■ Text segment ■
#####

Libertarian president Javier Milei was inaugurated in December 2023, promising to make the shale a motor of national economic growth. His government plans to remove import and export taxes and liberalise prices and foreign exchange.
He is friendly with Donald Trump, another pro-oil president, and the Vaca Muerta’s progress now resembles that of some of its US cousins. From about 70,000 bpd of production in early 2019, and an inevitable flat patch in the Covid year of 2020, it has fountained to 400,000 bpd in the third quarter of last year.
In 2021, new pipelines and stronger oil prices encouraged more intensive drilling, and modern horizontal wells and hydraulic fracturing were adopted widely.
The formation has compensated for declining conventional fields in Argentina, taking overall output almost back to the levels of about 750,000 bpd reached in the early 2000s. Now, the country is about to overtake Colombia as South America’s third-biggest producer. Production costs are estimated at a reasonable $36 per barrel.
Rystad says the shale formation could reach 1 million bpd by 2030. Oscar Scarpari, chief executive of Argentinian engineering group Techint, suggested last March that “We have in mind 1.5 million bpd in six to seven years.”
About half the production is operated by state company YPF, another 50,000 bpd by US-listed Vista Energy, and the rest by international companies, including Shell, ExxonMobil and Chevron, and smaller players.

#####

■ Problem description ■
Copy word for word the section of the passage on Argentina's Vaca Muerta shale that opens with the words containing "Libertarian president Javier" and closes with "of last year.".

#####

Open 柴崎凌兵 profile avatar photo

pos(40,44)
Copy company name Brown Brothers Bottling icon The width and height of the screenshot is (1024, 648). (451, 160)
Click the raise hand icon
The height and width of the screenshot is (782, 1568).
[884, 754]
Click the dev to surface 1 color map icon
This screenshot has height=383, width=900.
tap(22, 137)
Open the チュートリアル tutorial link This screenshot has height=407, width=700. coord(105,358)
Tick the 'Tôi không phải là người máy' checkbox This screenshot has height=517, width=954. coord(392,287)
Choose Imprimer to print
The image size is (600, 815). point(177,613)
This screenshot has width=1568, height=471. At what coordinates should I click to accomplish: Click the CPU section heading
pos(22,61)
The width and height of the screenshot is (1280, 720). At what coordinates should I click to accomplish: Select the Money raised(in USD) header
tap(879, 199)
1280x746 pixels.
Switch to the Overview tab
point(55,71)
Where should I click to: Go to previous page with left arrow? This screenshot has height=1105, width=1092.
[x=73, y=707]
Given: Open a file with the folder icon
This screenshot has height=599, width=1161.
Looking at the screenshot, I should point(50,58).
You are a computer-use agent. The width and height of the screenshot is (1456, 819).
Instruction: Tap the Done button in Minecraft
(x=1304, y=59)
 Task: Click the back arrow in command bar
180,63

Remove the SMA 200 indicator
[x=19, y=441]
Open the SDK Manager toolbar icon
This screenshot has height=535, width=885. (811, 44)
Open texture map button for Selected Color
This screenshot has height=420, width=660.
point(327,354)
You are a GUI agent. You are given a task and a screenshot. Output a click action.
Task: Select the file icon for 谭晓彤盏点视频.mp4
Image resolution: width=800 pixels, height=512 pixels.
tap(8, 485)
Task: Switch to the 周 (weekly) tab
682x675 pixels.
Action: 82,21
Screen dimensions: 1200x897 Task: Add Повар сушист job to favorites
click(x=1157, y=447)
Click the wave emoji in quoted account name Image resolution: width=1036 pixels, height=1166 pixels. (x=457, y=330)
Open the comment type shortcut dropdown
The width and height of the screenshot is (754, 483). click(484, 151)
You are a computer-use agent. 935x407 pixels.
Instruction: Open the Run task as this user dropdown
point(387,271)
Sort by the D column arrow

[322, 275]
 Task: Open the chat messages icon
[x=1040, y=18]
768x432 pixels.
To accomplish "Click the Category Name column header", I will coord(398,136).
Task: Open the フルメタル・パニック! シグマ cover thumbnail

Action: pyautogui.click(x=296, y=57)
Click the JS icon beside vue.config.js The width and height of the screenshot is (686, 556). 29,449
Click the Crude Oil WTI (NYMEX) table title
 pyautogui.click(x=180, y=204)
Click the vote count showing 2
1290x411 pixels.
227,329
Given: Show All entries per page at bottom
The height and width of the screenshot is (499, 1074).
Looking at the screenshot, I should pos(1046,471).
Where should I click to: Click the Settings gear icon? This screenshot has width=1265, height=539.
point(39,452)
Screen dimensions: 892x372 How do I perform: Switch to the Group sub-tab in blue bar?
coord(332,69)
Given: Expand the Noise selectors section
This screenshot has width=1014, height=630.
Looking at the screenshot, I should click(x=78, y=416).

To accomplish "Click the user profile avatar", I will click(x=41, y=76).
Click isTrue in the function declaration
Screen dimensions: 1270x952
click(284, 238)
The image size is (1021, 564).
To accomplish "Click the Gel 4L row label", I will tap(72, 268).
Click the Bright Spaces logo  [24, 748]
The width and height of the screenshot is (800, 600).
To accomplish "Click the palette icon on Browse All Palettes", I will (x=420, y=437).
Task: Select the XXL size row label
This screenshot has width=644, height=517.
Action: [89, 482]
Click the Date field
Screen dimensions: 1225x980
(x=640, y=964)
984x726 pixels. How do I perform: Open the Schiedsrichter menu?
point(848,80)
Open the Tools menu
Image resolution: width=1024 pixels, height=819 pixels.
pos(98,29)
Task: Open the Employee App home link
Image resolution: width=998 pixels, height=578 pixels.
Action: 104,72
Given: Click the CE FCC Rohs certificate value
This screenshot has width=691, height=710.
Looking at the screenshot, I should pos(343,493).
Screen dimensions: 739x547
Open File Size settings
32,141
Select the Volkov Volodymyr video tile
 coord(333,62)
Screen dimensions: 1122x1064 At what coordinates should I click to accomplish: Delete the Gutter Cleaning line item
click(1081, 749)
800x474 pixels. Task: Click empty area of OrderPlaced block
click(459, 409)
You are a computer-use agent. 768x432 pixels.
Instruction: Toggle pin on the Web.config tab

#####

■ Exercise response ■
Libertarian president Javier Milei was inaugurated in December 2023, promising to make the shale a motor of national economic growth. His government plans to remove import and export taxes and liberalise prices and foreign exchange.
He is friendly with Donald Trump, another pro-oil president, and the Vaca Muerta’s progress now resembles that of some of its US cousins. From about 70,000 bpd of production in early 2019, and an inevitable flat patch in the Covid year of 2020, it has fountained to 400,000 bpd in the third quarter of last year.